Ken Sternad, presidente da UPS, fez questão de se pronunciar sobre essa ação: “Como parte de nossos esforços contínuos para apoiar a recuperação do Haiti, a UPS tem o orgulho de doar os nossos serviços para os navios de sementes, já que o país começa a se mover em direção à construção de um futuro sustentável".
 
Esse “futuro sustentável” de que fala Sternad e que vem atraindo o interesse de tantas empresas estrangeiras está consolidado no Projeto WINNER [Vencedor em inglês]. Lançado em 08 de Outubro de 2009 pela USAID [Agência dos Estados Unidos para o Desenvolvimento Internacional], o Projeto WINNER irá investir 126 milhões de dólares nos próximos cinco anos para construir uma nova infra-estrutura agrícola no Haiti, com o objetivo de aumentar sua produtividade.
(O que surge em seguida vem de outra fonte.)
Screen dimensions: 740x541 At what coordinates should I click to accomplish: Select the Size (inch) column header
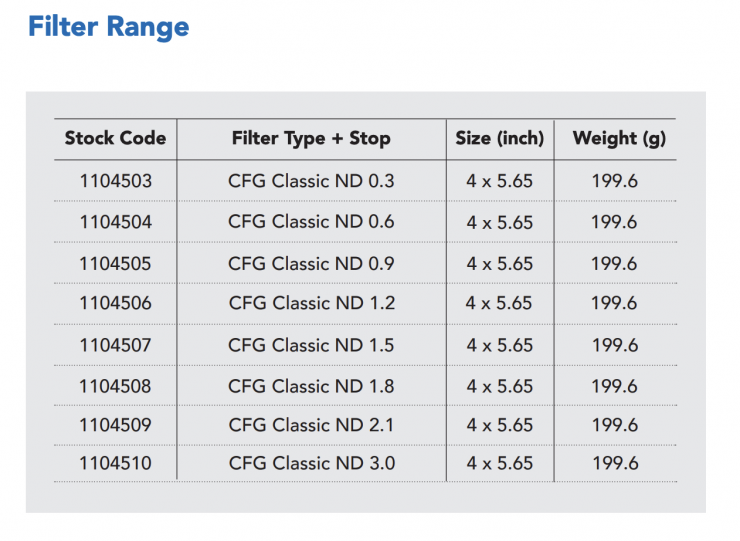point(499,139)
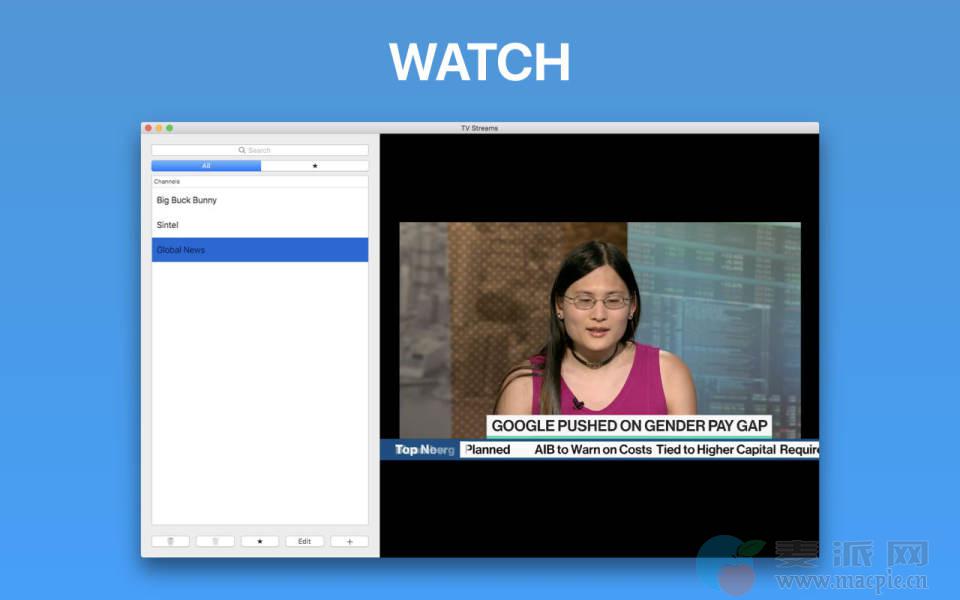Click the magnifier icon in the search bar

242,150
Para tanto, irá fornecer assistência técnica especializada, além de serviços técnicos e insumos agrícolas, como pesticidas e fertilizantes.
 
É por intermédio deste Projeto que serão distribuídas as 475 toneladas de sementes da Monsanto. De fato, tais sementes não chegarão diretamente às mãos dos camponeses haitianos. Elas serão destinadas primeiramente a lojas geridas pela USAID e depois serão vendidas por um preço “significativamente reduzido” às famílias camponesas. “Nossa meta é atingir 10 mil agricultores nesta temporada”, informou Jean Robert Estime, diretor responsável pelo Projeto WINNER. “As sementes irão ajudar a alimentar e fornecer oportunidades econômicas para os agricultores, suas famílias e a comunidade em geral”.
 
Para compreender que tipo de “oportunidades econômicas” são essas, é preciso elucidar quem são os atores por trás do Projeto WINNER. Seu diretor responsável, Jean Robert Estime, serviu como Ministro das Relações Exteriores durante os 29 anos da ditadura Duvalier no Haiti, época em que foram assassinados mais de 30.000 haitianos e o país abriu suas portas para os produtos alimentícios estrangeiros. Graças a essa abertura, o Haiti importa hoje 80% dos alimentos que consome.
 
Arquiteta e coordenadora do WINNER, a USAID é uma agência governamental estadunidense criada em 1961. Segundo sua página oficial na internet, tem a missão de “promover os interesses da política externa dos Estados Unidos na expansão da democracia e dos mercados livres, melhorando a vida dos cidadãos do mundo em desenvolvimento”. Com sede em Washington/DC, a USAID está presente nas cinco regiões do mundo. Seu trabalho apóia “o crescimento econômico e os avanços da política externa dos Estados Unidos”.
 
Novo terremoto
“Trata-se de um novo terremoto mais perigoso a longo prazo do que o que ocorreu em 12 de Janeiro. Não se trata de uma ameaça, mas de um ataque muito forte à agricultura camponesa, aos camponeses e às camponesas, à biodiversidade, às sementes crioulas que estamos defendendo, ao que resta de nosso meio ambiente no Haiti”, denuncia Chavannes Jean-Baptiste, coordenador do MPP (Mouvman Peyizan Papay) e membro da Via Campesina haitiana.
 
Chavannes acusa o governo haitiano de estar aproveitando o terremoto para vender o país às forças imperialistas e às empresas transnacionais. “Não podemos aceitar isso”, adverte o dirigente camponês, “devemos iniciar já a mobilização contra este Projeto, contra a Monsanto no Haiti. Necessitamos de uma unidade forte no Haiti e uma forte solidariedade internacional para enfrentar a Monsanto e todas as forças da morte que querem acabar com a soberania total deste pequeno país que conquistou sua independência com o sangue de seus filhos e de suas filhas desde 1804”.
 
Como primeiro passo neste enfrentamento, o MPP convocou os camponeses a enterrar e queimar todas as sementes de milho provenientes do Ministério da Agricultura. Além disso, uma grande marcha está sendo planejada pela Via Campesina Haiti para os próximos dias 04 e 05 de junho, na ocasião do Dia Internacional do Meio Ambiente. A marcha partirá da região de Papay com destino à cidade de Hinche, capital do departamento Central.